→ **Data for this exercise**:
>> start
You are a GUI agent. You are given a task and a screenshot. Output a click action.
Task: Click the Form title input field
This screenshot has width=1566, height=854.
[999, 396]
>> end
>> start
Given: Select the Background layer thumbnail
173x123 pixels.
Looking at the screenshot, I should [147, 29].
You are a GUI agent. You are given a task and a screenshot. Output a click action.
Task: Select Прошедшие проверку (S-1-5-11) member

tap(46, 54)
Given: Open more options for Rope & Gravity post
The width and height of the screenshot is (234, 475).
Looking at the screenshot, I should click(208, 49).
>> end
→ **Aim of the exercise**: Quote the records verbatim, starting with the line that contains "Given: Open more" and going on through the line that contains "Looking at the screenshot, I should click(208, 49).".

→ **Result of this task**:
Given: Open more options for Rope & Gravity post
The width and height of the screenshot is (234, 475).
Looking at the screenshot, I should click(208, 49).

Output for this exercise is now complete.